What is needed is an exact copy of all the entries.
* * * *
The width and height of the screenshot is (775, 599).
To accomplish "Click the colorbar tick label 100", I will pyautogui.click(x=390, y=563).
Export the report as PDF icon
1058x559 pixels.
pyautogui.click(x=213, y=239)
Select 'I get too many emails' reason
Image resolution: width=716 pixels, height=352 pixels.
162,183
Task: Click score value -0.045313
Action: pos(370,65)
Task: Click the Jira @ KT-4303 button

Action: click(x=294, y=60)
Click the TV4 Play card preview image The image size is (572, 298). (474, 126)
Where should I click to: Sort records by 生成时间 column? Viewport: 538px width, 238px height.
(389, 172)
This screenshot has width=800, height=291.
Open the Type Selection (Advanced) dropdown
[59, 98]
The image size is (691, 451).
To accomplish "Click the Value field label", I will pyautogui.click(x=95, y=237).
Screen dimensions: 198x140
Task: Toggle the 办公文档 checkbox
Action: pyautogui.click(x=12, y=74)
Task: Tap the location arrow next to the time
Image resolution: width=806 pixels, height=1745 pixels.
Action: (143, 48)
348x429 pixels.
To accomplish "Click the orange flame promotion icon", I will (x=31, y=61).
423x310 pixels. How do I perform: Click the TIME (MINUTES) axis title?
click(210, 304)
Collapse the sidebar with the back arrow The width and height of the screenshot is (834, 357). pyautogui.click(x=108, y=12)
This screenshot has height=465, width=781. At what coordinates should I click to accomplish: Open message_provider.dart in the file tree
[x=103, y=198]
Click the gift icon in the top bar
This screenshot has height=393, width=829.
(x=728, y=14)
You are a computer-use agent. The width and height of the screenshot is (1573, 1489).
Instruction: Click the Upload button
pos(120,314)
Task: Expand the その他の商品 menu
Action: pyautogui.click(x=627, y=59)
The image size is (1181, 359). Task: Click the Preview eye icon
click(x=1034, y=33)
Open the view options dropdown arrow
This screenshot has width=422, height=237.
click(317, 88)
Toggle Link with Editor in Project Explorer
* * * *
• _Response_
The width and height of the screenshot is (775, 599).
To accomplish "Click the colorbar tick label 100", I will pyautogui.click(x=390, y=563).
Export the report as PDF icon
1058x559 pixels.
pyautogui.click(x=213, y=239)
Select 'I get too many emails' reason
Image resolution: width=716 pixels, height=352 pixels.
162,183
Task: Click score value -0.045313
Action: pos(370,65)
Task: Click the Jira @ KT-4303 button

Action: click(x=294, y=60)
Click the TV4 Play card preview image The image size is (572, 298). (474, 126)
Where should I click to: Sort records by 生成时间 column? Viewport: 538px width, 238px height.
(389, 172)
This screenshot has width=800, height=291.
Open the Type Selection (Advanced) dropdown
[59, 98]
The image size is (691, 451).
To accomplish "Click the Value field label", I will pyautogui.click(x=95, y=237).
Screen dimensions: 198x140
Task: Toggle the 办公文档 checkbox
Action: pyautogui.click(x=12, y=74)
Task: Tap the location arrow next to the time
Image resolution: width=806 pixels, height=1745 pixels.
Action: (143, 48)
348x429 pixels.
To accomplish "Click the orange flame promotion icon", I will (x=31, y=61).
423x310 pixels. How do I perform: Click the TIME (MINUTES) axis title?
click(210, 304)
Collapse the sidebar with the back arrow The width and height of the screenshot is (834, 357). pyautogui.click(x=108, y=12)
This screenshot has height=465, width=781. At what coordinates should I click to accomplish: Open message_provider.dart in the file tree
[x=103, y=198]
Click the gift icon in the top bar
This screenshot has height=393, width=829.
(x=728, y=14)
You are a computer-use agent. The width and height of the screenshot is (1573, 1489).
Instruction: Click the Upload button
pos(120,314)
Task: Expand the その他の商品 menu
Action: pyautogui.click(x=627, y=59)
The image size is (1181, 359). Task: Click the Preview eye icon
click(x=1034, y=33)
Open the view options dropdown arrow
This screenshot has width=422, height=237.
click(317, 88)
Toggle Link with Editor in Project Explorer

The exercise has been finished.